Per il 2017, la Corporate Japan spera che i livelli del cambio oscillino di poco attorno ai livelli correnti, poco al di sopra di quota 115. Lo ha sottolineato Mikio Ikegawa, direttore generale di Mitsubishi UFJ Trust and Banking Corporation: «Se lo yen resterà in una fascia tra 110 e 120, sarà piu' facile per i nostri clienti industriali delineare le strategie di business». Ovvero: fare più profitti e quindi diventare più propensi a nuovi investimenti, nel quadro di un andamento positivo del titolo in Borsa.
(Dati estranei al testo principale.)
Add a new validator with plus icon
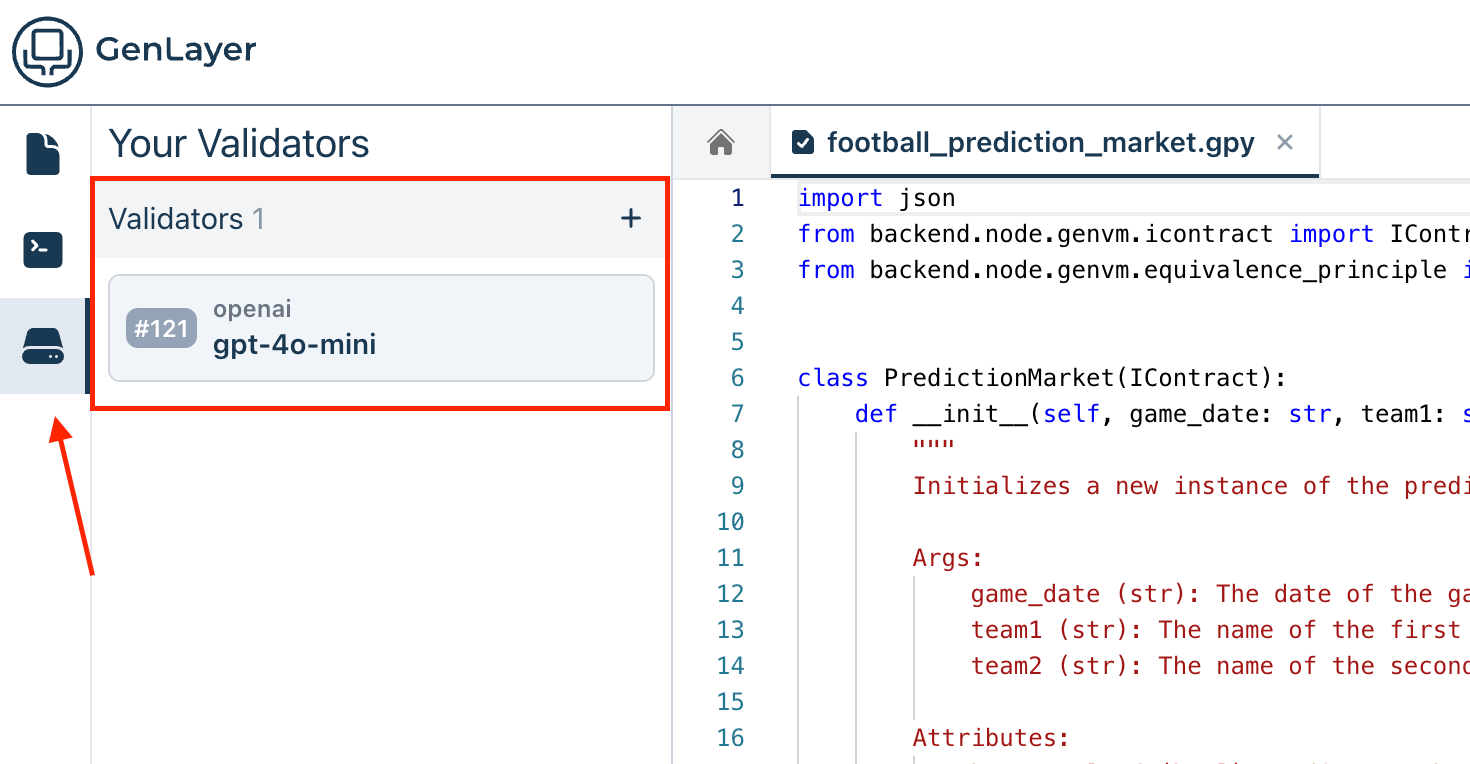Image resolution: width=1470 pixels, height=764 pixels. tap(631, 218)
Gli esperti appaiono divisi: la maggioranza ipotizza uno yen più debole ma non manca chi, come gli analisti di JPMorgan, si spinge a prevedere un ritorno di fiamma fin sotto quota 100. Al di là dei fattori tecnici, pesa una diversa opinione sull’influenza sui mercati della nuova amministrazione Usa: gli ottimisti ne sottolineano i disegni espansivi sull’economia a beneficio dell’economia globale, mentre i pessimisti intravedono tensioni geopolitiche e commerciali che rilanceranno la funzione di valuta-rifugio dello yen. Per David Rees di Capital Economics, uno yen a 130 è nell’ordine delle probabilità a causa della crescente divergenza tra il livello dei tassi americani e giapponesi, con una Fed orientata a proseguire la manovra rialzista e una Banca del Giappone (BoJ) impegnata a mantenere una politica ultraespansiva. In questo senso, il “game changer” sarebbe stata la recente decisione della BoJ di focalizzarsi su una politica di «controllo della curva dei rendimenti» che implica un potenziale Quantitative easing illimitato, grazie a nuove “operazioni a tassi fisso” finalizzate a mantenere attorno a zero i tassi sui decennali nipponici. D’altra parte, specie in costanza di uno yen sostanzialmente debole, vari analisti ipotizzano che per la BoJ avrebbe poco senso difendere a oltranza il “tasso zero” sui decennali se questo dovesse rivelarsi difficile a fronte di tassi Usa in ulteriore rialzo: il Credit Suisse, per esempio, ipotizza che la frontiera-zero sarà ritoccata al rialzo e la BoJ avvierà un “tapering” forse già in aprile, riducendo gli acquisti di bond. In tal caso, il rischio di una reazione eccessiva da parte degli investitori – con effetti di rafforzamento dello yen – non pare da escludersi.